I have no class

16Jul08

We’re finally done with our birth class. We’ve actually been done for a couple of weeks now, but I wanted to let the experience sink in before I wrote about it here, in the hope I’d demonstrate a bit more restraint in my recollection and appear to be a more reasonable and patient man than I am.

No dice. I’m going with what I’ve got, at the risk you’ll think me a misanthrope.

So it was six weeks long, once a week, for two hours per session. That’s twelve hours of instruction on pregnancy, labor, delivery and early infant care. There was definitely some good information in there. But if I could teach the class to my former self of eight weeks ago, the whole thing would take about two hours.

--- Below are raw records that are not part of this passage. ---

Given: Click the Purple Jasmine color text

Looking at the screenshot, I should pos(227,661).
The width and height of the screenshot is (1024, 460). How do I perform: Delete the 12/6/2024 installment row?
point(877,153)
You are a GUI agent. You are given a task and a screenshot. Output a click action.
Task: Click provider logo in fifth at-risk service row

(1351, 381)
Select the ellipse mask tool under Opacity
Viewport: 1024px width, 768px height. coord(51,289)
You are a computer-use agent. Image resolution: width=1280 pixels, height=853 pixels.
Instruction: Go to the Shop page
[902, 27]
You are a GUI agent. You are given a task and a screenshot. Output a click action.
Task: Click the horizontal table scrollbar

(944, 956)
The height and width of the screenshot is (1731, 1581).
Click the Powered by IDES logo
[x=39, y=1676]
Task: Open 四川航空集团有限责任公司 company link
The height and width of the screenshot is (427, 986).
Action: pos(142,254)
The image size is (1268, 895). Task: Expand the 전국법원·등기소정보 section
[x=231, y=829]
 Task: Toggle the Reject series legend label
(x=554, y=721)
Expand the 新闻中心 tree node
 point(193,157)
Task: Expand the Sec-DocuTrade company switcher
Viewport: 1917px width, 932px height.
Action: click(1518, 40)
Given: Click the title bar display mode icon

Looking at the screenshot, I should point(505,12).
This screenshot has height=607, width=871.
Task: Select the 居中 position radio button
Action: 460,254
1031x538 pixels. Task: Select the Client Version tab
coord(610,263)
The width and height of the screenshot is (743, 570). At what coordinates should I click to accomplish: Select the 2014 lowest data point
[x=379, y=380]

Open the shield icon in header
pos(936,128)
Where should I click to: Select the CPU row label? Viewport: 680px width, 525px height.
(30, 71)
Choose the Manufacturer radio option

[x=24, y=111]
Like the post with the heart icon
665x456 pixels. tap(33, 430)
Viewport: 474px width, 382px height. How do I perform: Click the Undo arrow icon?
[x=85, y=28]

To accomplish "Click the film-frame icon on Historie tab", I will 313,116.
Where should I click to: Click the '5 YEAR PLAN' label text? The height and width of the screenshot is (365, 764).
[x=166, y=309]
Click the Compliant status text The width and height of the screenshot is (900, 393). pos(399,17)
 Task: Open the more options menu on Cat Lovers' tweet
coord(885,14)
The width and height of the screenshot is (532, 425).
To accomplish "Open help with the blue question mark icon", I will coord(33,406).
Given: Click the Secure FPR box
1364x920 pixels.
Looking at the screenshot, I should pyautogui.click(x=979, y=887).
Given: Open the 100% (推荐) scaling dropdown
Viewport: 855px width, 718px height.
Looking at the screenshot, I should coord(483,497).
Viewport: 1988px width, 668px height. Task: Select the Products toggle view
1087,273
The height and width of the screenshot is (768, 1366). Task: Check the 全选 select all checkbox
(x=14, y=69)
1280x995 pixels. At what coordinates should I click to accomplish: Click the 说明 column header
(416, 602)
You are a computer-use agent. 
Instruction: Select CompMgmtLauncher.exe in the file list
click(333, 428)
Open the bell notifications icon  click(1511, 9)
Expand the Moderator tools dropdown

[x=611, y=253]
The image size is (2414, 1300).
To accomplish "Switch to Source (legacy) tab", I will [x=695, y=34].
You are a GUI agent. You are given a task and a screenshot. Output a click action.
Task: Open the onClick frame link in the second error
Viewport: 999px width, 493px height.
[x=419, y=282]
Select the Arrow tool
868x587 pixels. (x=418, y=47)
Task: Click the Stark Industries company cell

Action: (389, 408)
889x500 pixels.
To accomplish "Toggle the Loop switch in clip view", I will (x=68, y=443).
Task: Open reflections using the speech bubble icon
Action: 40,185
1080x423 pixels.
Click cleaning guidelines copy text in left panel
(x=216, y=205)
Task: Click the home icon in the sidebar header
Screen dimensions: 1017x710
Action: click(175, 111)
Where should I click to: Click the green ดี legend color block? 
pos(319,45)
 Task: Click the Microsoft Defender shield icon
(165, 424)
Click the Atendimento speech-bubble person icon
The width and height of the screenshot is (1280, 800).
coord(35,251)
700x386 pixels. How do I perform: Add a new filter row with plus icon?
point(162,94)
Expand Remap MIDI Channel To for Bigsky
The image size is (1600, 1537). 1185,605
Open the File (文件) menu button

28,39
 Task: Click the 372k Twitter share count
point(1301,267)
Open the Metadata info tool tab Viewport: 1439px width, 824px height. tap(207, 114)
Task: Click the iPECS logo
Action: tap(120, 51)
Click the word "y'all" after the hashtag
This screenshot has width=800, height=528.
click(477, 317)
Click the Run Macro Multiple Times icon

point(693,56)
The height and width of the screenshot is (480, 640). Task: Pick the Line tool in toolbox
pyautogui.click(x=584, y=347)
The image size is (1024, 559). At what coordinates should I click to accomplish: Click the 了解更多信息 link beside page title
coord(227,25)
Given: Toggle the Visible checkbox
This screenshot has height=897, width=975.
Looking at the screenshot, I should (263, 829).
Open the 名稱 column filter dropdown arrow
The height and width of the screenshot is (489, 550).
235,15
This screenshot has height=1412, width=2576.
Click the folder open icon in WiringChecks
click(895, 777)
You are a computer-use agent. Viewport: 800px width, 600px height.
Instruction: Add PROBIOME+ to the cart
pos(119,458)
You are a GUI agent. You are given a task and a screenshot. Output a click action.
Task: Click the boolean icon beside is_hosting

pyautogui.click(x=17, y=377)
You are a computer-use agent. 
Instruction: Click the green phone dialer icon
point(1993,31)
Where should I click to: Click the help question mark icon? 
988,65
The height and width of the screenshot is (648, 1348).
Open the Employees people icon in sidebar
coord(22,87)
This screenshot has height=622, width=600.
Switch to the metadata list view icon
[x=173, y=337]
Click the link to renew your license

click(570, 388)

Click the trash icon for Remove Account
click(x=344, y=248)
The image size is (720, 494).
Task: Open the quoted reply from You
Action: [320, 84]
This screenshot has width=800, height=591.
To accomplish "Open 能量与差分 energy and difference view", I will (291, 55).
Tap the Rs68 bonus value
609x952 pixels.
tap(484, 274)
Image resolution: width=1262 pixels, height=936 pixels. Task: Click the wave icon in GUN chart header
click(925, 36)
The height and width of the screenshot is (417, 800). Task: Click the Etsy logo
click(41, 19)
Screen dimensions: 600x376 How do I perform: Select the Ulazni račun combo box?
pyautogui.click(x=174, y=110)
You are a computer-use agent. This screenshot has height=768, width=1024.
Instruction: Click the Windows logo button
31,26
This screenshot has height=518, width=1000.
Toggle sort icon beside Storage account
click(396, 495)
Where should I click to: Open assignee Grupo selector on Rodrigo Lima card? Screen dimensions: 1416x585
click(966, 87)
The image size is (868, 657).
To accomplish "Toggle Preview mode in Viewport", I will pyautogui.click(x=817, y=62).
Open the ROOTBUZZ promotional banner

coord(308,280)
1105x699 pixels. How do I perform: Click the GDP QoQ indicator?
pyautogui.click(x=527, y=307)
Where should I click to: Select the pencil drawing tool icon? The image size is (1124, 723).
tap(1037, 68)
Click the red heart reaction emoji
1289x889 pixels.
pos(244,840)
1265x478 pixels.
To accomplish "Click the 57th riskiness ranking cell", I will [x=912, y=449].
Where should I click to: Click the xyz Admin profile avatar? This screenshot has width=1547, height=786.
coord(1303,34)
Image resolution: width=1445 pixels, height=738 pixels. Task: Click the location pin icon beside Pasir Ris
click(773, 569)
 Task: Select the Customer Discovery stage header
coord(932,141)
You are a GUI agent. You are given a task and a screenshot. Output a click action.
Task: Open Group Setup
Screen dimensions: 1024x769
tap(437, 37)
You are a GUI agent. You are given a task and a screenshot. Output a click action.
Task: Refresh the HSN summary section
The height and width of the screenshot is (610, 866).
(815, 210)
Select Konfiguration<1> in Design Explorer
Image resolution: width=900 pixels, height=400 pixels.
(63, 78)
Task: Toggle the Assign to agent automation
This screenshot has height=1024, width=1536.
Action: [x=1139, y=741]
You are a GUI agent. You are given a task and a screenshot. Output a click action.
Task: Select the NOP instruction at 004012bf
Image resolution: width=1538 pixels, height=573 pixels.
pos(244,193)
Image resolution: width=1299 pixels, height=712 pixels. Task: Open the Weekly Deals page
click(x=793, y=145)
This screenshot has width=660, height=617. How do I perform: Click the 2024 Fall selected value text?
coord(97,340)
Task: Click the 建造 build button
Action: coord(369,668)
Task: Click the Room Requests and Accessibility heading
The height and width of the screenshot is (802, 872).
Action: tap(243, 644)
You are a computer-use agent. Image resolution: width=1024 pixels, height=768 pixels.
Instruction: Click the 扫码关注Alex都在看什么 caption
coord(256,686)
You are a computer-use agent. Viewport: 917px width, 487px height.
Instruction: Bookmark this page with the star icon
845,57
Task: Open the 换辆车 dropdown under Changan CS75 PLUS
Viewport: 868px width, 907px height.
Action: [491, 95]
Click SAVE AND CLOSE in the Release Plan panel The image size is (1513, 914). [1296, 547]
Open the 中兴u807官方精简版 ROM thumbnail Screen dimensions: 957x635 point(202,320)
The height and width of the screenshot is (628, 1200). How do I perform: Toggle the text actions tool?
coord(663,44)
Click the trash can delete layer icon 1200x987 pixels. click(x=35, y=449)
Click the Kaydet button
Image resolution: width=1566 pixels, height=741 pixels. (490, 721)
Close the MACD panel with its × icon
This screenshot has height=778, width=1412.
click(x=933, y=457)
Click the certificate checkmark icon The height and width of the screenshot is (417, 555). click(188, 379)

I’ll grant that kind of efficiency is impossible when you’re teaching a diverse group of nervous people who are desperate for information. It’s even less possible when half of them are morons.

I’ll be upfront here – I’m not particularly patient when it comes to adult incompetence. I have high standards for the people with whom I associate during my free time. I prefer hanging with people who can sit in one place for 15-20 minute periods without feeling the need to be validated. Or people who, in the face of the specter of a growing human within their belly, think it might be a good idea to read a book about it.

The birth class was a strange experience, to say the least, and it wasn’t really because of the subject matter. It was just an odd mix of students. Some were like us, and because they were like us, will escape my mean-spirited and unnecessary criticism. Thank you for conforming.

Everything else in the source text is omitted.